For our 38th wedding anniversary we planned a weekend trip to Eureka Springs, Arkansas. We usually spend one or two weekends a year there. It is less than 4 hours away, and we love the area.
Eureka Springs is a Victorian mountain village that was founded in 1879. Judge J.B. Saunders claimed that his crippling disease was cured by the spring waters. Saunders started promoting Eureka Springs to friends and family members across the State and created a boom town. Within a period of little more than one year, the city grew from a rural village to a major city of 5,000 people. By 1889 it was the second largest city in Arkansas. With bath house cures falling out of favor, and the depression that hit the nation being particularly bad in Arkansas, Eureka Spring fell into decline during the 30's.
With the end of World War II the era of the family car trip began. Businesses and services moved to the highway, rustic tourist courts and air-conditioned motels were built alongside diners and gift shops. Sights that had been horseback adventure were now attractions to the motoring tourist. The motoring public could turn-off Hwy 62 down 62B into the valley, follow the loop through the historic little Victorian city, and come back out on the highway.
Early in the 1960s Beaver Lake was completed, and shortly after that Pea Ridge Battle Field National Military Park was opened. Northwest Arkansas attractions continued to expand the number of tourists passing through the Eureka Springs area. In the 1970s, the public was looking for a different lodging experience. The bed and breakfast concept was a perfect fit for the public and for Eureka Springs.
When we travel to Eureka Springs we like the experience of staying in a bed and breakfast. We have met so many nice people that way. On this trip I was able to get a reservation at Red Bud Manor. We had driven by Red Bud Manor on previous trips and remarked on how inviting the front porch looked.
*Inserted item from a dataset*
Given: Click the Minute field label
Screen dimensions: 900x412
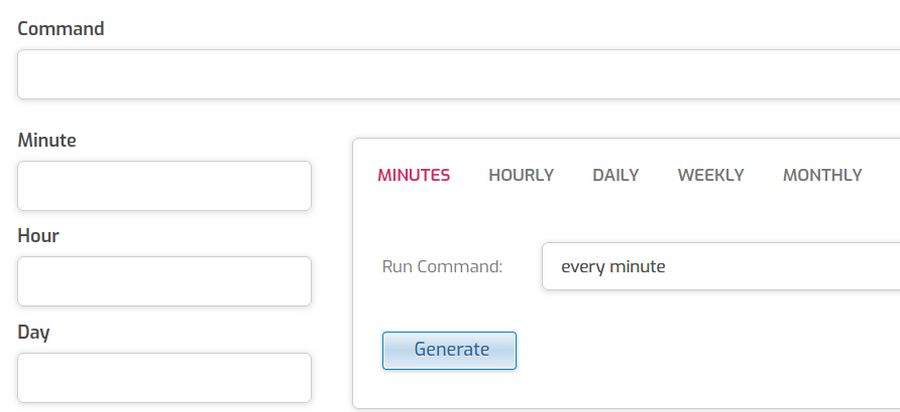Looking at the screenshot, I should (46, 140).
Because they only have 3 rooms and have a perfect score on Trip Advisor, it can be difficult to get a reservation.
Red Bud Manor was built by one of Eureka Springs' famous and historical women, Franciska Massman. She was a businesswoman who was famous for her clear-cutting and homesteading tactics. According to the St. Louis Republican on September 11, 1879, a large part of Eureka Springs was held in claims belonging to Benjamin Woodruff, William Evans and the well-known Franciska Massman who owned and operated a sawmill on Leatherwood Creek. Franciska's home went on to become one of the first Bed and Breakfasts to operate in Eureka Springs in the 1980's.
Our room was named Eureka's Hideaway and like the other rooms in the Manor has it's own outside private entrance. The room was beautifully decorated. it featured a king sized bed with a beautiful iron headboard, original artwork, and a whirlpool tub.
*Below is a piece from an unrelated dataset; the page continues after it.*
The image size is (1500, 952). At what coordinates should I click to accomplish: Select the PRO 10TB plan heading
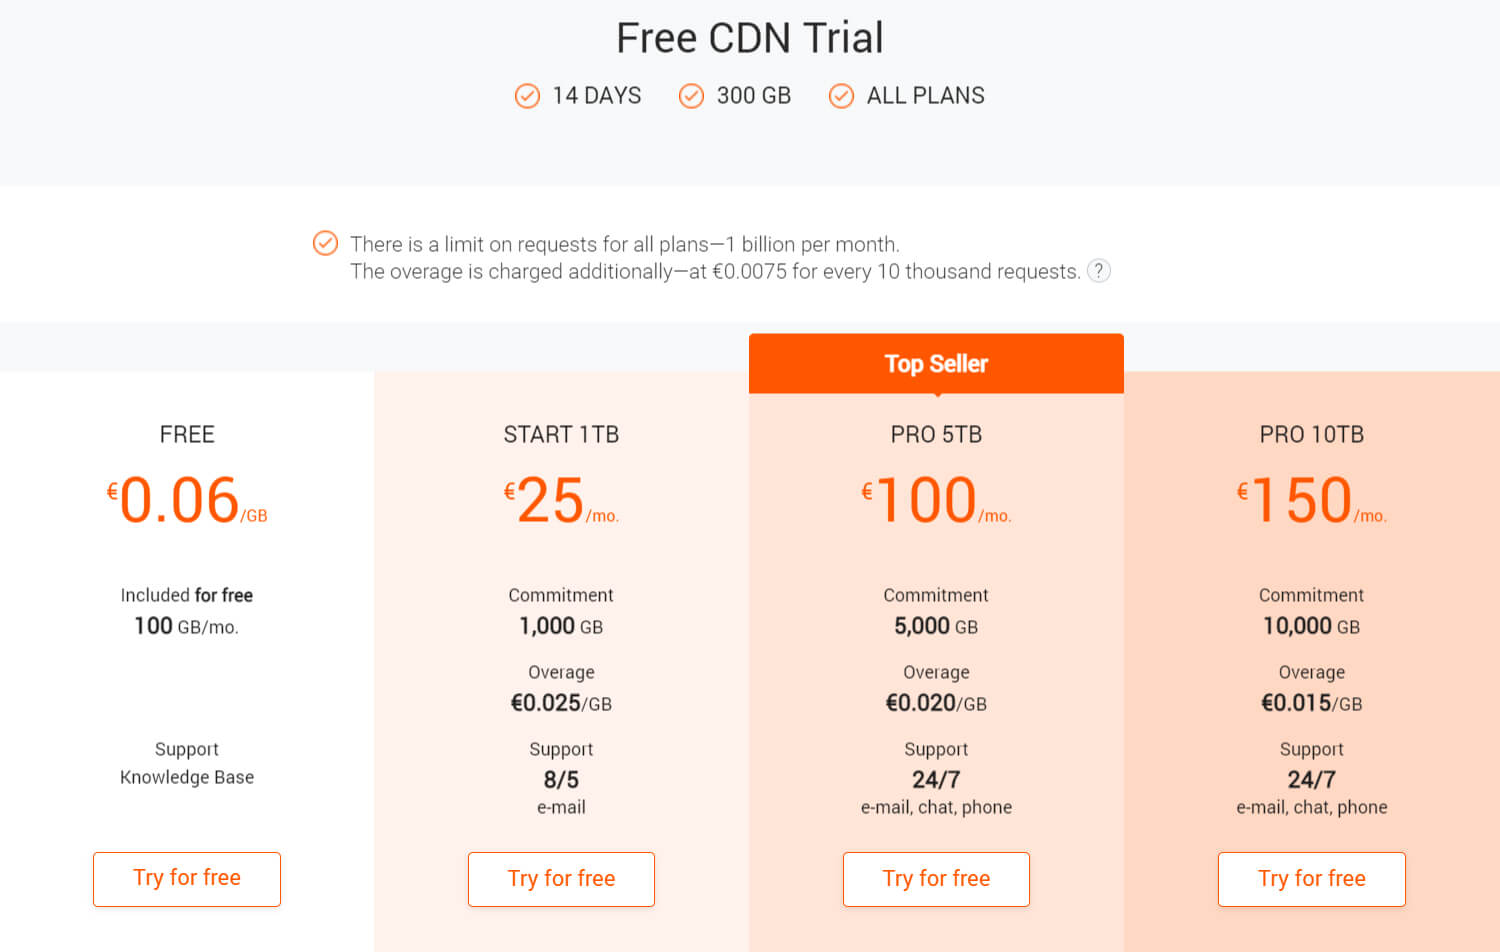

The best features of Red Bud Manor are the front porch and the patio in the back. We enjoyed quiet evenings sitting on the porch and visiting. The front porch is beautifully decorated and just seems to invite conversation.
We have been visiting Eureka Springs once or twice a year for the last thirty years. Over the years we have stayed at a lot of places and had many good experiences, but our stay at Red Bud Manor was the best that we have experienced. Owner Catherine and innkeeper Randee made sure that our every need was taken care of. They were very friendly and by the time we left we felt like we had spent the weekend with old friends. The breakfasts that Randee and Catherine served were beyond description. As much of the produce as possible came fresh from the local farmers market. The wonderful gourmet meals were served in the beautifully appointed dining room on a Chippendale table.